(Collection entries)
------------------------

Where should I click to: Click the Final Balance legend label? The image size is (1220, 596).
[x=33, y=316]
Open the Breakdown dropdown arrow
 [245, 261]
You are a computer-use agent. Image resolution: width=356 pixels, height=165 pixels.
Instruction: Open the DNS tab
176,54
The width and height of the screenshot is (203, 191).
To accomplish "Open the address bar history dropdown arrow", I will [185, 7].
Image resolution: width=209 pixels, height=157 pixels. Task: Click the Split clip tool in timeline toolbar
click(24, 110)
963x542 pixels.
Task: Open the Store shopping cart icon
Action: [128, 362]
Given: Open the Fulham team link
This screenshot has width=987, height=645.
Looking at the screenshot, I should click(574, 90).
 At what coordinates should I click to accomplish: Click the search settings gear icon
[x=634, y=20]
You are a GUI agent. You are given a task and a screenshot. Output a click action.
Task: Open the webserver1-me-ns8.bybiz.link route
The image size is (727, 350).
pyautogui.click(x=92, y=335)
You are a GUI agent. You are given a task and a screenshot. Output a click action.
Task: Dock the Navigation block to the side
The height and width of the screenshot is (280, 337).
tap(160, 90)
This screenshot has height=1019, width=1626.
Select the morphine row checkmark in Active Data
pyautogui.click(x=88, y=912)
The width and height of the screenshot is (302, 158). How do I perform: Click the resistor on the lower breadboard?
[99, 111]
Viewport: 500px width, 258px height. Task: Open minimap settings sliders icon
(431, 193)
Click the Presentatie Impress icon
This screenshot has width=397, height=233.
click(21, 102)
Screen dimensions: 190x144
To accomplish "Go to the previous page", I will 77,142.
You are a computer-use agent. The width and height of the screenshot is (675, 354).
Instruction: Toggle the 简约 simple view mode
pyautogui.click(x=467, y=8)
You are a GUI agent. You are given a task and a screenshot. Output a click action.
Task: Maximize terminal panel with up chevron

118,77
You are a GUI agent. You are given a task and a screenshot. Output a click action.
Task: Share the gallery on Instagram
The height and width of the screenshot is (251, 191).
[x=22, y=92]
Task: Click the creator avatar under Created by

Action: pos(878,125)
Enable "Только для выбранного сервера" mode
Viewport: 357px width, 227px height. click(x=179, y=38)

------------------------

## What the task requires
Word for word, restate all of the records.

## Reply
Where should I click to: Click the Final Balance legend label? The image size is (1220, 596).
[x=33, y=316]
Open the Breakdown dropdown arrow
 [245, 261]
You are a computer-use agent. Image resolution: width=356 pixels, height=165 pixels.
Instruction: Open the DNS tab
176,54
The width and height of the screenshot is (203, 191).
To accomplish "Open the address bar history dropdown arrow", I will [185, 7].
Image resolution: width=209 pixels, height=157 pixels. Task: Click the Split clip tool in timeline toolbar
click(24, 110)
963x542 pixels.
Task: Open the Store shopping cart icon
Action: [128, 362]
Given: Open the Fulham team link
This screenshot has width=987, height=645.
Looking at the screenshot, I should click(574, 90).
 At what coordinates should I click to accomplish: Click the search settings gear icon
[x=634, y=20]
You are a GUI agent. You are given a task and a screenshot. Output a click action.
Task: Open the webserver1-me-ns8.bybiz.link route
The image size is (727, 350).
pyautogui.click(x=92, y=335)
You are a GUI agent. You are given a task and a screenshot. Output a click action.
Task: Dock the Navigation block to the side
The height and width of the screenshot is (280, 337).
tap(160, 90)
This screenshot has height=1019, width=1626.
Select the morphine row checkmark in Active Data
pyautogui.click(x=88, y=912)
The width and height of the screenshot is (302, 158). How do I perform: Click the resistor on the lower breadboard?
[99, 111]
Viewport: 500px width, 258px height. Task: Open minimap settings sliders icon
(431, 193)
Click the Presentatie Impress icon
This screenshot has width=397, height=233.
click(21, 102)
Screen dimensions: 190x144
To accomplish "Go to the previous page", I will 77,142.
You are a computer-use agent. The width and height of the screenshot is (675, 354).
Instruction: Toggle the 简约 simple view mode
pyautogui.click(x=467, y=8)
You are a GUI agent. You are given a task and a screenshot. Output a click action.
Task: Maximize terminal panel with up chevron

118,77
You are a GUI agent. You are given a task and a screenshot. Output a click action.
Task: Share the gallery on Instagram
The height and width of the screenshot is (251, 191).
[x=22, y=92]
Task: Click the creator avatar under Created by

Action: pos(878,125)
Enable "Только для выбранного сервера" mode
Viewport: 357px width, 227px height. click(x=179, y=38)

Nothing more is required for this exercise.